The Holy Grail of improving results is, of course, improving benefits while simultaneously decreasing costs. Happily, there are several places to find such interventions which can spark virtuous cycles.

  • Research suggests that both customers and employees care more about eliminating annoyances than gaining positive benefits. So, although planning for greater positives remains important, quick wins might be more easily achieved by periodically seeking out internal blockers and external irritants. Those are often obvious when the question is asked but then, as Jeffrey Pfeffer of Stanford notes, ‘great leaders and teams are masters of the obvious and it is a rare talent’.

  • There are often big variations in results within teams, between teams and across geographies. Learning why some approaches work better than others can lead to the transmission of better ideas and higher productivity. In one manufacturing business we worked with, managers from one site would visit another to learn where they were more successful in certain activities (to take home) but would also suggest areas where their home site might have an advantage. Typically, both sides would make gains at limited cost, and without the need for the Operations Director to handle the thinking.

  • When time cost is allocated out of overheads to clients, activities, and geographies, it usually emerges that some things are loss-making. That might imply changes in pricing or approach or might lead to stopping certain things. Sack some clients and gain the benefit of lower complexity and higher profitability. As a thoughtful observer of scaling (Robert Sutton) notes, it requires not just addition to activities but also subtraction.

  • Solving problems across functions and geographies can be fiddly and time-consuming.

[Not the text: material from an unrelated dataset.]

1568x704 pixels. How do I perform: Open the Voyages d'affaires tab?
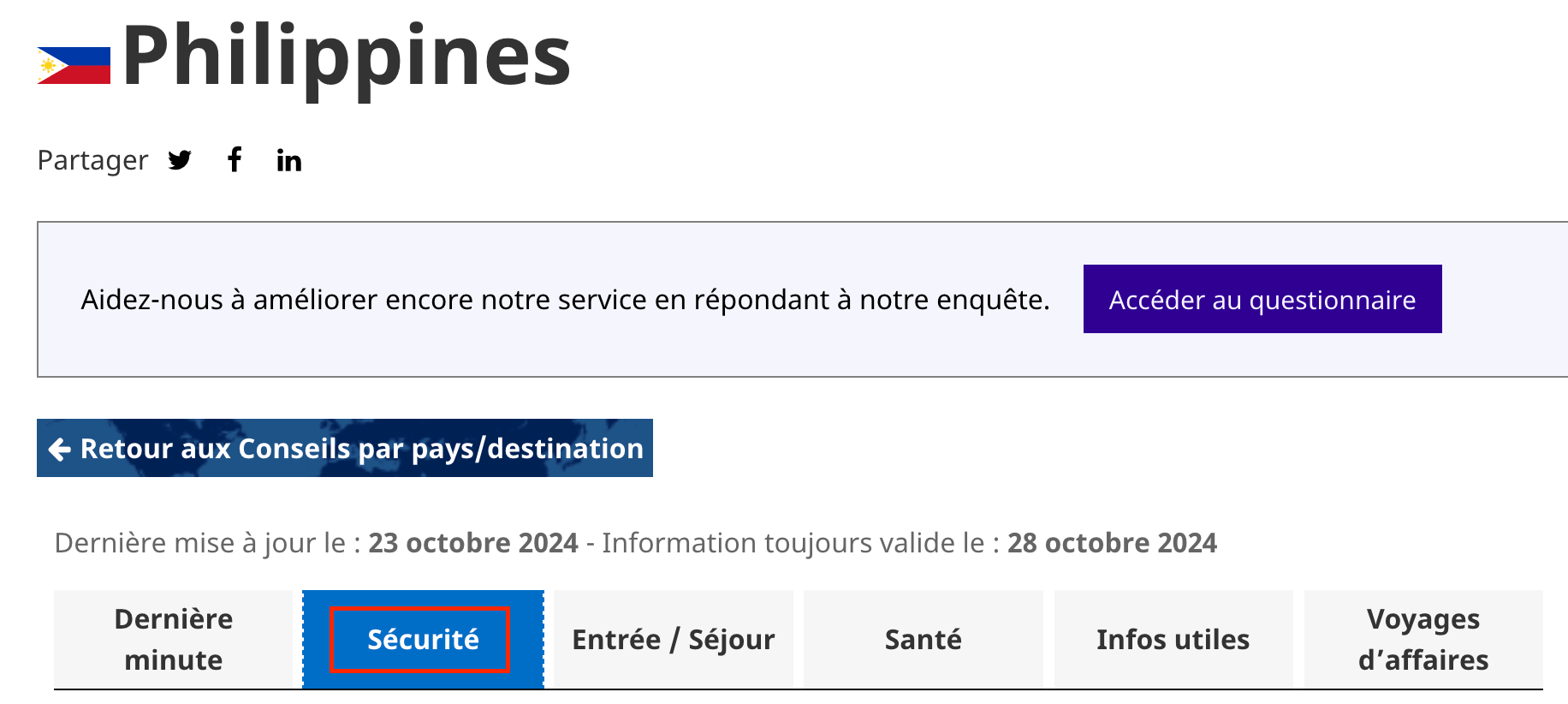click(1422, 640)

An excellent way to address those can be creating one-off teams of junior managers and giving them the mandate (and a little guidance) to analyse and propose solutions to such issues. Such groups can deliver multiple benefits: better solutions than overloaded top teams can generate; less clunky execution when signed off; a sense of empowerment and development for those involved; the strengthening of internal channels of communication; savings in top team time.

  • • When hiring expensive new people, there are various ways of trying to improve the odds of getting decisions right. But it is easy to demonstrate that getting the role specification crystal clear for all stakeholders is a more effective, and much less costly, way to make the right decision than heavy duty assessment late in the recruitment process.

    • In strategy processes, allowing a little more time to talk about non-standard options for building results is likely to yield more than ever more detailed financial analysis.

    • When considering new initiatives, carrying out a quick ‘pre-mortem’ of why the decision is likely to succeed or mess-up may expose more useful issues to examine than long position papers.


4. Accessing catalytic options

As the approaches and examples above suggest, opportunities to find benefit and to do so with lower management time cost, can be found in all sorts of areas. Where, then, to look when everyone is busy, and the core plan seems all-consuming?

  • The good news is that identifying these high impact, low-cost actions doesn’t require lots of new work, but rather harnessing a curious mind-set by asking questions which stimulate entrepreneurial and creative thinking. What could we stop doing to create space for newer, better things? If we don’t have the time, who might we ask for help from? Which catalytic ideas might we apply from elsewhere?

  • When annual strategy reviews take place, how can space be left for divergent as well as convergent thinking? That might be helped if participants take time to confer with junior colleagues (or suppliers, or industry experts) before sessions.

  • Run limited tests for ideas which might (or might not be) significantly better.

  • Empower a working group (perhaps with initial help from the Chair or a facilitator) to chew on a knotty issue and see what emerges.

  • Focus attention temporarily on an area which is usually left in the shadows and has few KPIs and see what low hanging fruit may be found.